We hypothesized that more rapidly growing preterm infants would have higher rates of protein synthesis than term infants, and that protein synthesis would be more closely related to intracellular than plasma levels of amino acids. Neutrophils, used as a cell model, were isolated from 1-3 ml blood of 63 infants 27-44 wk postconceptual age. Protein synthesis (3H-leucine incorporation, pmol/h/mg DNA), and 19 amino acids in the leukocytes (nmol/mg DNA) and plasma (nmol/ml) were quantified. Protein synthesis was related inversely to birth weight and gestational age, i.e. the smaller and more preterm the infant the higher the rate of protein synthesis. Multiple regression analysis limited to six steps indicated that some plasma amino acids (Val, Ile, Phe, Asp, Ala, Tau) accounted for a significant (p = 0.03), but relatively small, proportion, 23%, of the variance in protein synthesis.

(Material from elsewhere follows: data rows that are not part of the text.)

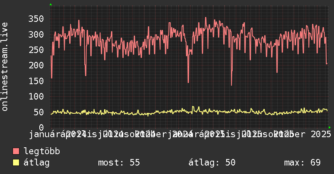Click the 300 y-axis label
This screenshot has width=334, height=174.
pos(36,34)
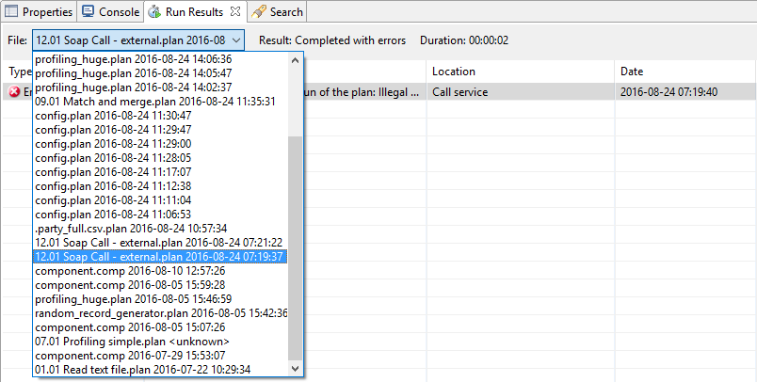Image resolution: width=757 pixels, height=382 pixels.
Task: Choose .party_full.csv.plan from the list
Action: pos(131,229)
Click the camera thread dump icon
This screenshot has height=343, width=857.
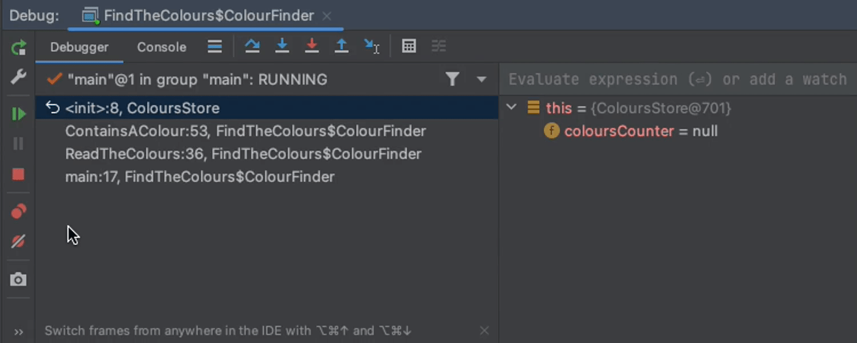(x=19, y=280)
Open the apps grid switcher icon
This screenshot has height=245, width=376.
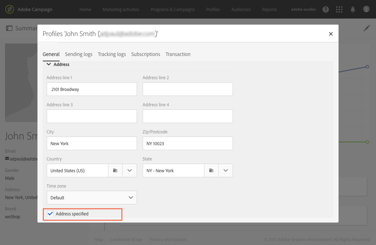click(x=339, y=9)
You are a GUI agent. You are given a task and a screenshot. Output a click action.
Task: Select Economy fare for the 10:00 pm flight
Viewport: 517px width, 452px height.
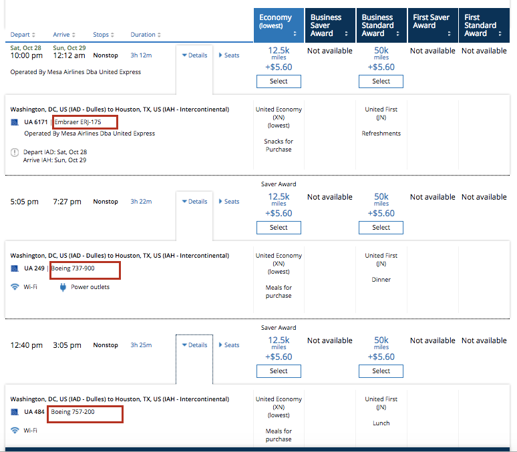279,81
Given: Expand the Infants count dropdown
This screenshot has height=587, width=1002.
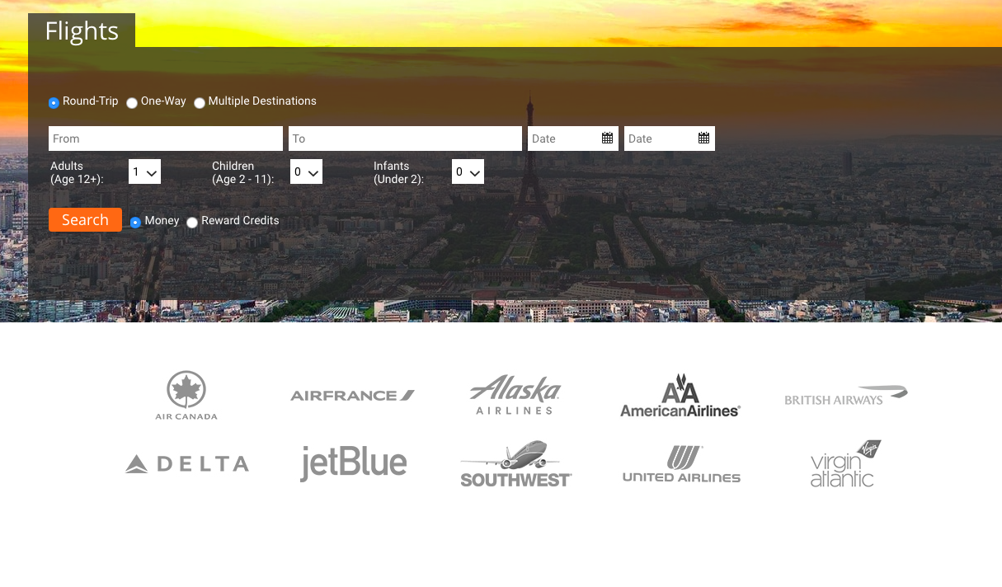Looking at the screenshot, I should (468, 171).
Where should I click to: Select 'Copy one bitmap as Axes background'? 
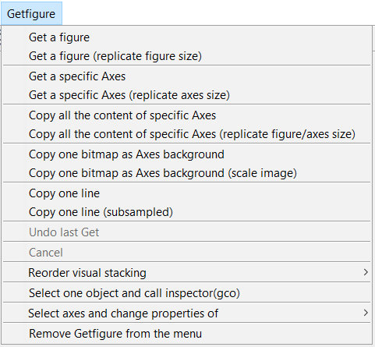[187, 154]
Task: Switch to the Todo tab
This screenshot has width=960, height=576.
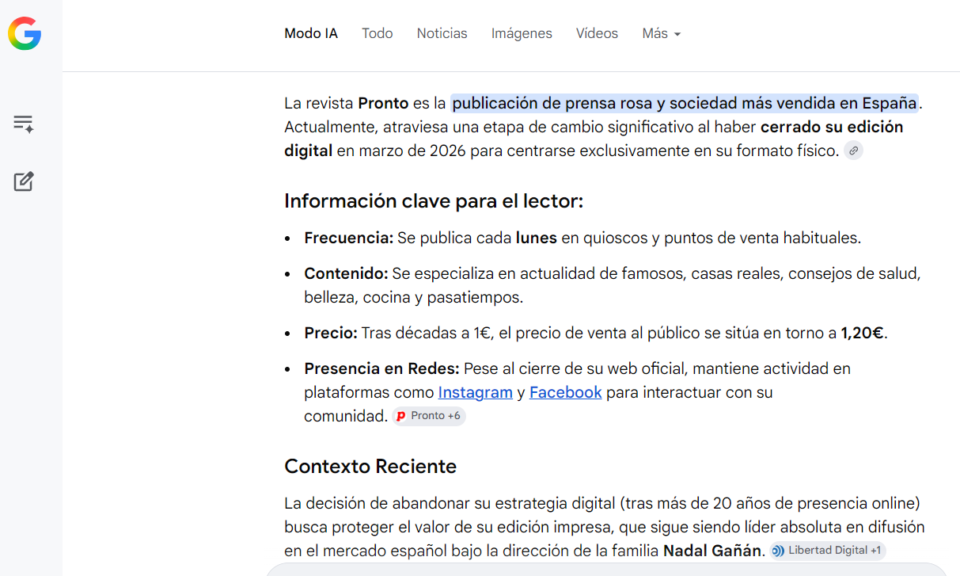Action: click(377, 33)
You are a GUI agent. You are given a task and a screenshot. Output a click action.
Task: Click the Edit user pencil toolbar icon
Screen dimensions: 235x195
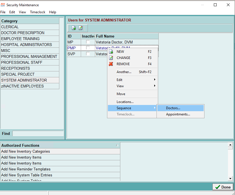[x=80, y=28]
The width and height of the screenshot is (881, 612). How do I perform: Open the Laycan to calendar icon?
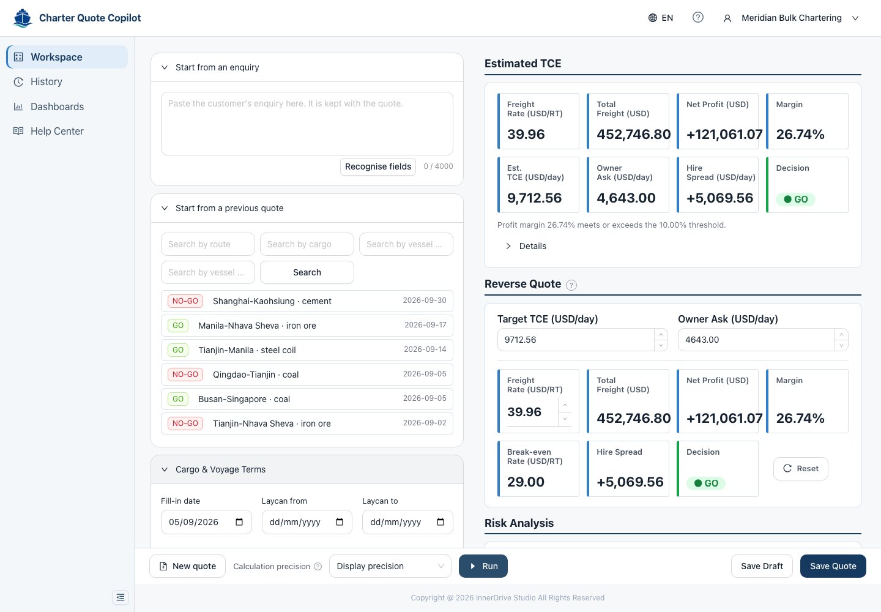441,522
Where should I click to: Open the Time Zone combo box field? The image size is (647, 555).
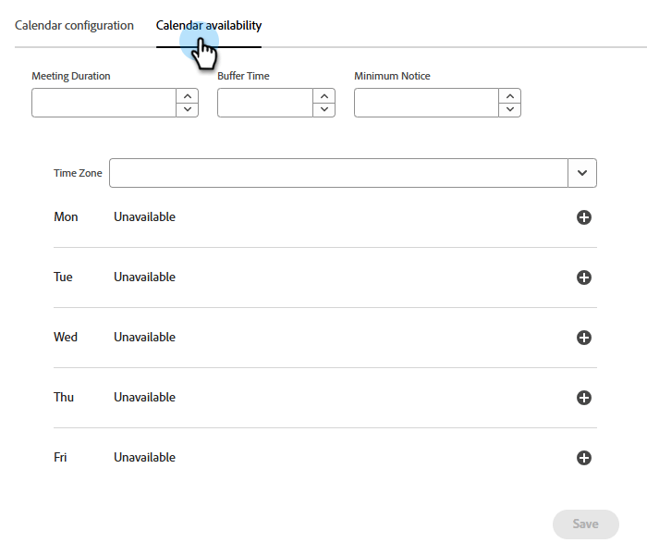point(338,173)

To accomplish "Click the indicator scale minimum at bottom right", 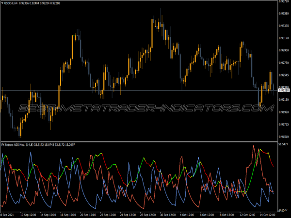I will (284, 210).
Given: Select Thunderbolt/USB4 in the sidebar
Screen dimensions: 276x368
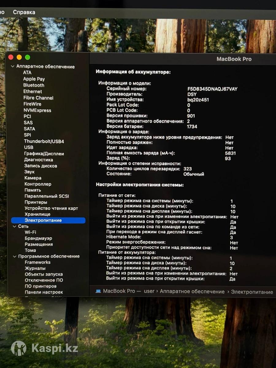Looking at the screenshot, I should click(x=44, y=141).
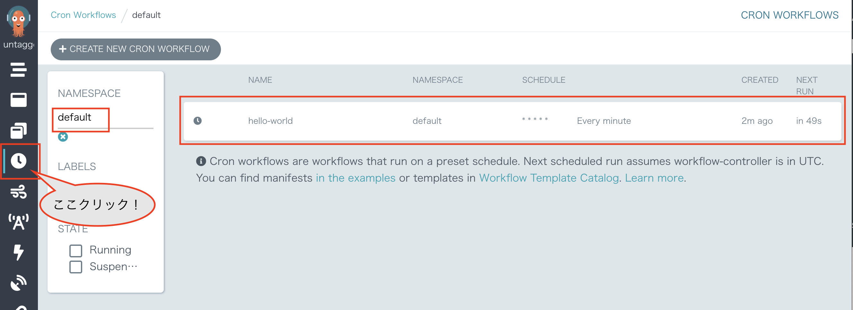Enable the Suspended state checkbox
The height and width of the screenshot is (310, 853).
coord(76,267)
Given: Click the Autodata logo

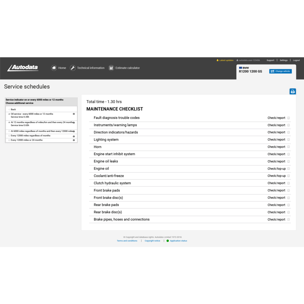Looking at the screenshot, I should click(x=23, y=68).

A greater proportion of the variance in protein synthesis was explained by a set of six intracellular amino acids (Leu, Met, Tyr, Gly, Ala, Tau), with R2 = 36%, p = 0.001. Further, multiple regression identified specific combinations of six plasma amino acids which best explained (“predicted”) the levels of each intracellular amino acid predictor of protein synthesis (R2 = 0.4-0.5, p<0.001- 0.0001). Activities of some rate-limiting glycolytic enzymes, pyruvate kinase and phosphofructokinase, were correlated with protein synthesis in the leukocytes (p = 0.036, and 0.002, respectively). Phosphofructokinase, the major regulating enzyme in glycolysis, also was negatively correlated with birth weight and gestational age. These data indicate that protein synthesis is higher in smaller neonates, and that its level can be predicted from levels of a few intracellular amino acids whose concentrations, in turn, can be predicted from specific sets of different plasma amino acids.